> Requirement: Go through the entries below from the first line and transcribe each one exactly, ending with the line that contains "Dismiss the 已添加到剪贴板".

(Saved entries)

• • • •

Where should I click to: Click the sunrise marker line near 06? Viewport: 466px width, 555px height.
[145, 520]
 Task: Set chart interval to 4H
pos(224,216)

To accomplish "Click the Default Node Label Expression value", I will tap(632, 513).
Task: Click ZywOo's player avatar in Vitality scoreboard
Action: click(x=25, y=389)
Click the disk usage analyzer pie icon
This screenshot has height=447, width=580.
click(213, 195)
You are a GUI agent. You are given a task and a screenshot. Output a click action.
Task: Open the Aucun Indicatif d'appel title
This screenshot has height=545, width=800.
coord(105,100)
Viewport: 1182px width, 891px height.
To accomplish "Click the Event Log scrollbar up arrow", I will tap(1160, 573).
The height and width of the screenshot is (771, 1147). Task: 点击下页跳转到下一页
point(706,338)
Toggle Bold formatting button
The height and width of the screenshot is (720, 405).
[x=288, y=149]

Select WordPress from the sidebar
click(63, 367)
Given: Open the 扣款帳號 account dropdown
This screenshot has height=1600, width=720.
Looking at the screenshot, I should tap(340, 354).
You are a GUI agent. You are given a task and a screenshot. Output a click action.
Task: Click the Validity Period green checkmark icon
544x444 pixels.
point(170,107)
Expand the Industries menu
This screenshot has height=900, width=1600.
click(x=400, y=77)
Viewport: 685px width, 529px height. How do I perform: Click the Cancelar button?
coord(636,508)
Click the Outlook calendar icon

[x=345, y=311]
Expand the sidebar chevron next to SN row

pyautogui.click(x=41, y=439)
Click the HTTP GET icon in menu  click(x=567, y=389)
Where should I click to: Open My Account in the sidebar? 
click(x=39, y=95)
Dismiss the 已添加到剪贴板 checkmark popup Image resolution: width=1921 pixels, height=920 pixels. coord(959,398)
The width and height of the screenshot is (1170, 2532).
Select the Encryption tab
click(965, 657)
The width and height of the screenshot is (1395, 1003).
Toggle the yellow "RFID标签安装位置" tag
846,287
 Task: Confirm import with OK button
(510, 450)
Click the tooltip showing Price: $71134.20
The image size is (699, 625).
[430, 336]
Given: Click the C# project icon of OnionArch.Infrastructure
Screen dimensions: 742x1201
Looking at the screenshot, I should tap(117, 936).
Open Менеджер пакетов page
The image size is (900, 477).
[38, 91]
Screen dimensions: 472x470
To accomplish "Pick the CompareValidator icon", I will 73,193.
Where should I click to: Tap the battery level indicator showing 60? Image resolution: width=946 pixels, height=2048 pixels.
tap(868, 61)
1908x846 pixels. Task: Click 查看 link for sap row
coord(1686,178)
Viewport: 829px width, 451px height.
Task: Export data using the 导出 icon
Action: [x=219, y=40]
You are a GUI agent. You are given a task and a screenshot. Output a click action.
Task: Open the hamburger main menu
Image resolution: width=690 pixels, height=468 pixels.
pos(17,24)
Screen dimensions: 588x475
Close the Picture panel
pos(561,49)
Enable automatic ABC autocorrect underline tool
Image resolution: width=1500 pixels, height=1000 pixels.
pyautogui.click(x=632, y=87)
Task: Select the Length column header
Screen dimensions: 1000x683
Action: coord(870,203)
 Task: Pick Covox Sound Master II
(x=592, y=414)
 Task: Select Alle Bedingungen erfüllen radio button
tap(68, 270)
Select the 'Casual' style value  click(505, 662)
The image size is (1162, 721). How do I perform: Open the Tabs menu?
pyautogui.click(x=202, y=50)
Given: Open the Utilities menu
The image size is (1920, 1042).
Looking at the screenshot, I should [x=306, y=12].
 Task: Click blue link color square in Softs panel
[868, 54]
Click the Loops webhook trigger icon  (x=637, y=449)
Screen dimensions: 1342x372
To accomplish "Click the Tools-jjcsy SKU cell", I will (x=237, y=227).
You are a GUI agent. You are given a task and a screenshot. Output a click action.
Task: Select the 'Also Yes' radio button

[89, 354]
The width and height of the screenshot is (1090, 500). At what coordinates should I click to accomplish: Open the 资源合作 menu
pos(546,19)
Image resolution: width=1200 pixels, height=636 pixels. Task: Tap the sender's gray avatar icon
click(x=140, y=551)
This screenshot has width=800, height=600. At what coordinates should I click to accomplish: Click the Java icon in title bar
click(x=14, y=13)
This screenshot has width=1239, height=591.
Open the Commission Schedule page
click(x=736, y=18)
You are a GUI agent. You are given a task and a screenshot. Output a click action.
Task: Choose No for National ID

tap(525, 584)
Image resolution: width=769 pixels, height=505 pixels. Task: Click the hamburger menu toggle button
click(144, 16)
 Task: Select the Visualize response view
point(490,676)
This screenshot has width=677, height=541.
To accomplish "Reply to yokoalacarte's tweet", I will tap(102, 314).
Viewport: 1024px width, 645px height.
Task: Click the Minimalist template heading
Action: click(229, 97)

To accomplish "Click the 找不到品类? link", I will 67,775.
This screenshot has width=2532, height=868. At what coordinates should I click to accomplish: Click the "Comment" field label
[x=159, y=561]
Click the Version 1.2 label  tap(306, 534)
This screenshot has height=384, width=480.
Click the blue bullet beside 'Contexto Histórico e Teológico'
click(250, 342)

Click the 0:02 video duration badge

• • • •

> Response:
Where should I click to: Click the sunrise marker line near 06? Viewport: 466px width, 555px height.
[145, 520]
 Task: Set chart interval to 4H
pos(224,216)

To accomplish "Click the Default Node Label Expression value", I will tap(632, 513).
Task: Click ZywOo's player avatar in Vitality scoreboard
Action: click(x=25, y=389)
Click the disk usage analyzer pie icon
This screenshot has height=447, width=580.
click(213, 195)
You are a GUI agent. You are given a task and a screenshot. Output a click action.
Task: Open the Aucun Indicatif d'appel title
This screenshot has height=545, width=800.
coord(105,100)
Viewport: 1182px width, 891px height.
To accomplish "Click the Event Log scrollbar up arrow", I will tap(1160, 573).
The height and width of the screenshot is (771, 1147). Task: 点击下页跳转到下一页
point(706,338)
Toggle Bold formatting button
The height and width of the screenshot is (720, 405).
[x=288, y=149]

Select WordPress from the sidebar
click(63, 367)
Given: Open the 扣款帳號 account dropdown
This screenshot has height=1600, width=720.
Looking at the screenshot, I should tap(340, 354).
You are a GUI agent. You are given a task and a screenshot. Output a click action.
Task: Click the Validity Period green checkmark icon
544x444 pixels.
point(170,107)
Expand the Industries menu
This screenshot has height=900, width=1600.
click(x=400, y=77)
Viewport: 685px width, 529px height. How do I perform: Click the Cancelar button?
coord(636,508)
Click the Outlook calendar icon

[x=345, y=311]
Expand the sidebar chevron next to SN row

pyautogui.click(x=41, y=439)
Click the HTTP GET icon in menu  click(x=567, y=389)
Where should I click to: Open My Account in the sidebar? 
click(x=39, y=95)
Dismiss the 已添加到剪贴板 checkmark popup Image resolution: width=1921 pixels, height=920 pixels. coord(959,398)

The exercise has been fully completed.